**EXERCISE REQUIREMENTS**
Find the line below with "Click the AWS logo to go home" and the line with "The image size is (217, 147).". Output exactly those lines and everything between them, leaving out the pictures.

**AVAILABLE RECORDS**
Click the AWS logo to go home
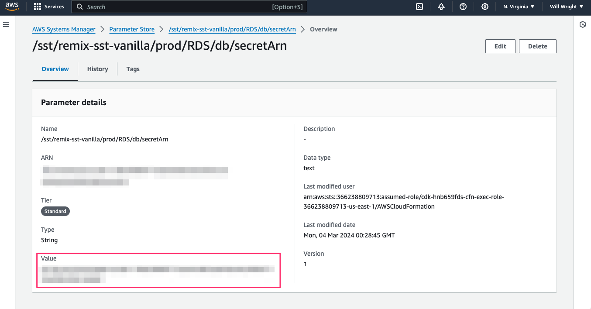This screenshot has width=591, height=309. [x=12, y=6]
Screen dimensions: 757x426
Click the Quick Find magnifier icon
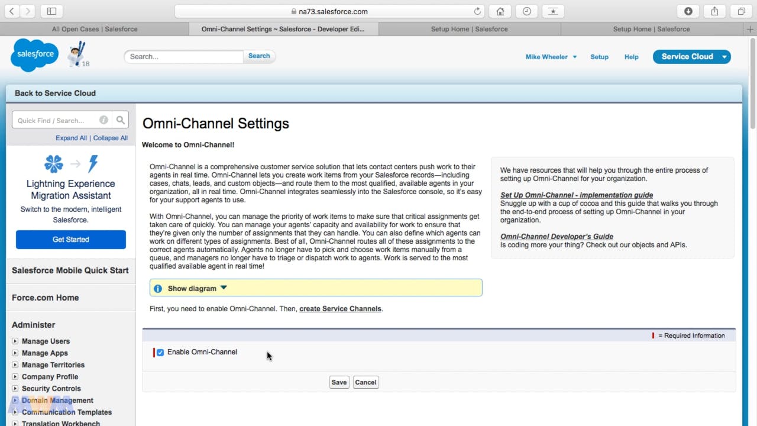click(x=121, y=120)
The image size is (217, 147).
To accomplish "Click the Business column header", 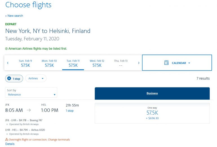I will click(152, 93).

--

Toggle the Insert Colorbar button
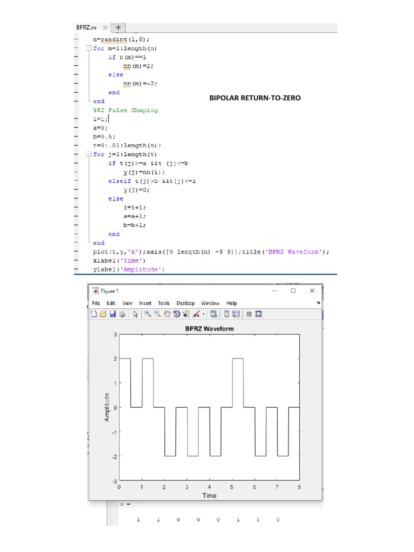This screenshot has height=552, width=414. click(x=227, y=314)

...

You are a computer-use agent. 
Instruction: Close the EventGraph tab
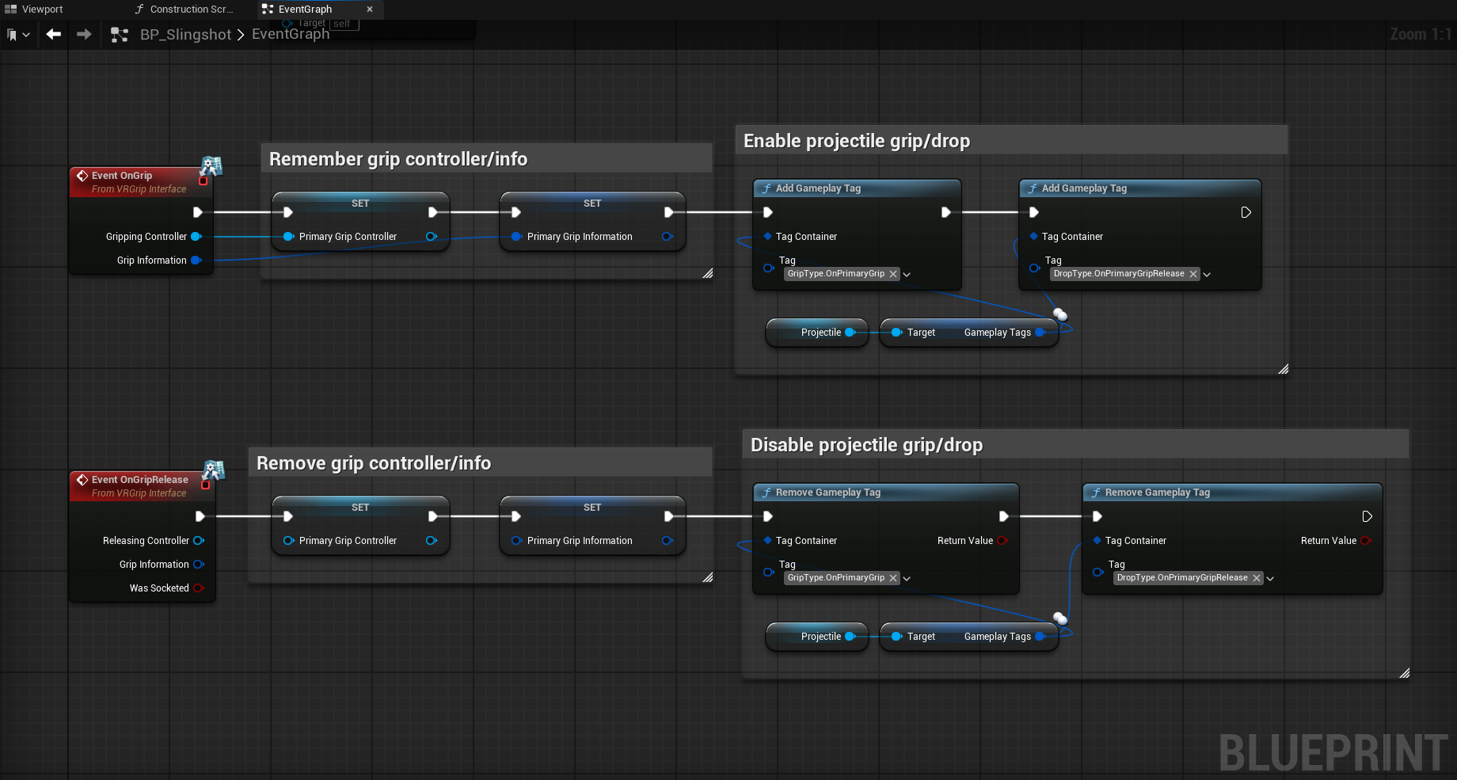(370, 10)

**TASK RESPONSE**
Click the AWS logo to go home
This screenshot has width=591, height=309. [x=12, y=6]
Screen dimensions: 757x426
Click the Quick Find magnifier icon
click(x=121, y=120)
The image size is (217, 147).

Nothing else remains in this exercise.